Recognising when you don’t know

Saying that you don’t know something can be hard for people; it’s also hard for prediction algorithms.

There’s an example in the xgboost package for R involving the classification of mushrooms. The goal is to use information about the appearance of the mushrooms to decide if they are edible or not. It’s clear that this is a machine learning problem rather than a data science problem, because the version of the data in the xgboost package doesn’t say which output value means ‘edible’ and which one means ‘inedible’. If you go to the original at the UCI Machine Learning archive you can find out, though.

The training data are taken from a North American guide to mushrooms; specifically, from the sections on the genera Agaricus and Lepiota (the documentation says ‘family’, but those genera are in the same family). It’s fairly straightforward to build a classifier that gets almost perfect accuracy; an un-tuned run of xgboost manages 2.2% error rate with two trees.

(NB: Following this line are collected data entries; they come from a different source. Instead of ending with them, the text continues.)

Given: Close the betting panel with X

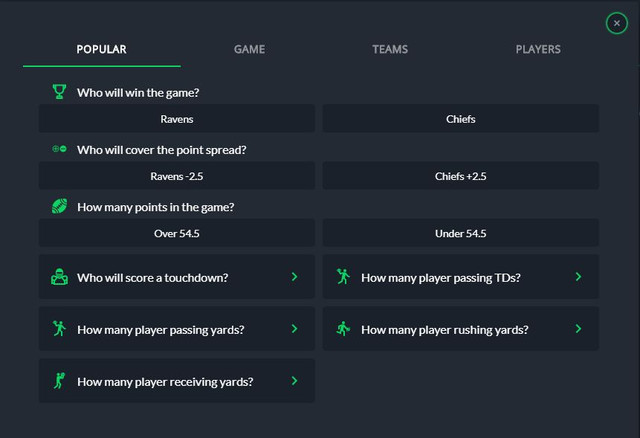Looking at the screenshot, I should [617, 23].
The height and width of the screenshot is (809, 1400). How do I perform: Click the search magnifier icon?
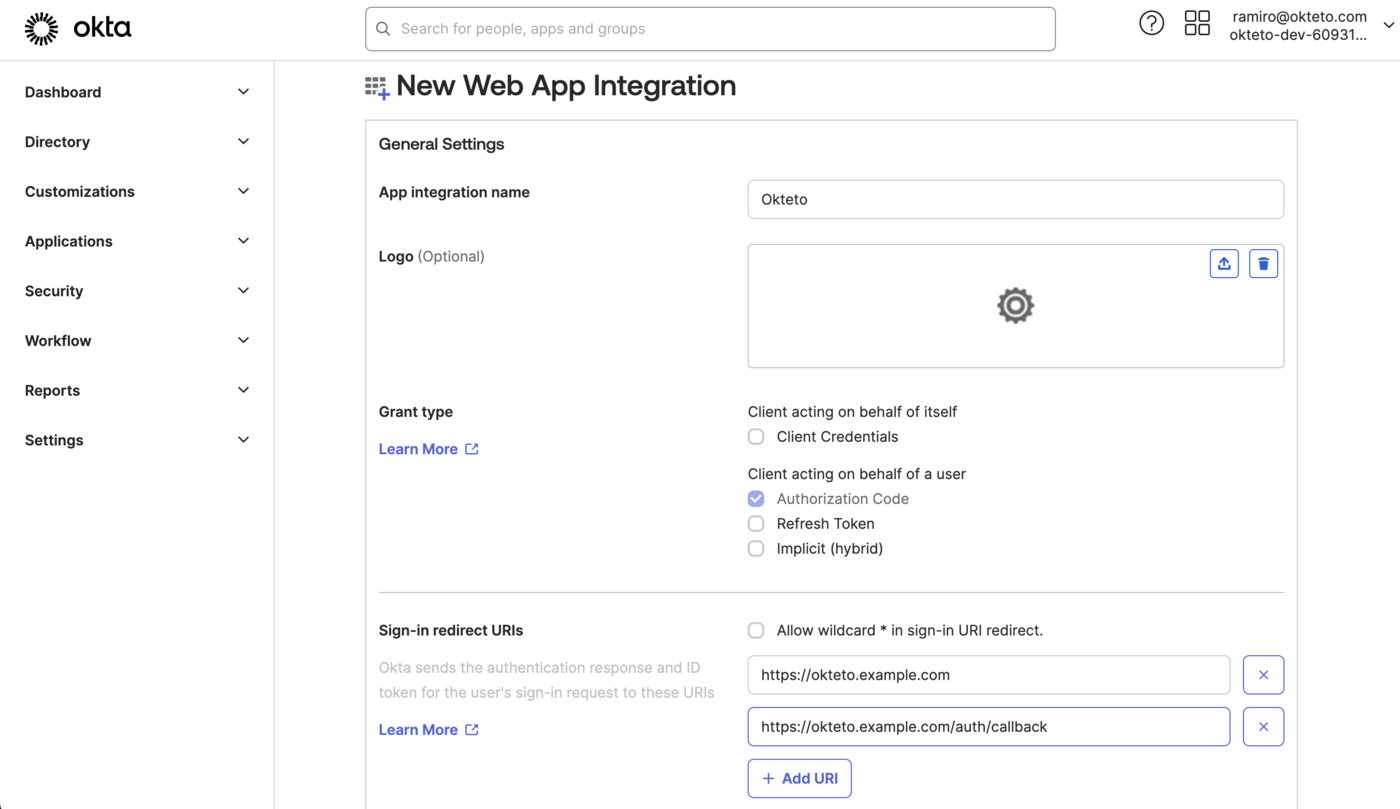coord(383,28)
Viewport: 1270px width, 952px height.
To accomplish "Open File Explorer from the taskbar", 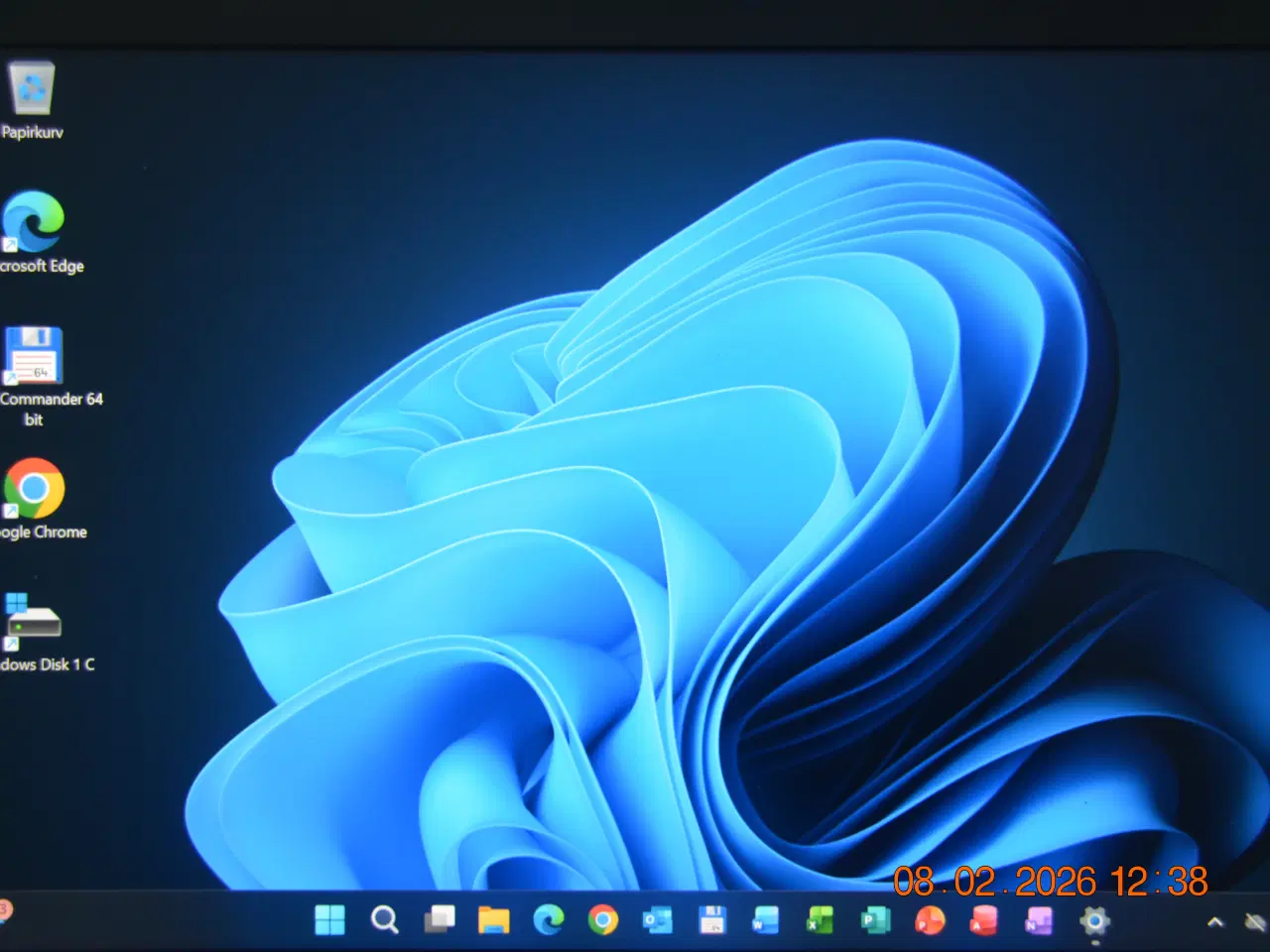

It gets more interesting if you apply the classifer to other well-known mushroom species. The best-known edible species – the cultivated mushroom and the field mushroom – are both in Agaricus, and are handled correctly. The fly agaric (Amanita muscaria, the children’s-book red one with white spots) correctly comes out as inedible.

On the other hand, many examples of the death cap, Amanita phalloides, are predicted as edible. Since the death cap is (per Wikipedia) responsible for the majority of fatal mushroom poisonings worldwide, that’s about as wrong as you can possibly get.

The problem is that the classifer has never seen an Amanita before. The correlations between toxicity and the colour and form of a mushroom are just that, correlations, so generalising to different genera and families is unreliable. But there isn’t any simple way to train xgboost to say “Don’t Know” to a new observation that’s outside its training set.

In a low-dimensional problem you could flag observations that were a long way from the training data and only trust the classifier for observations that were near the training data. In high-dimensional problems, though, ‘near’ and ‘far’ don’t work that way, and any point the classifier hasn’t seen before is likely to be far from the training data.

The fact that this is a hard problem is reinforced by how hard it is for people. Sometimes, knowledge about plants from one part of the world transfers well to other parts of the world, and sometimes it doesn’t. Mushrooms are a frequently-tragic example of where it doesn’t.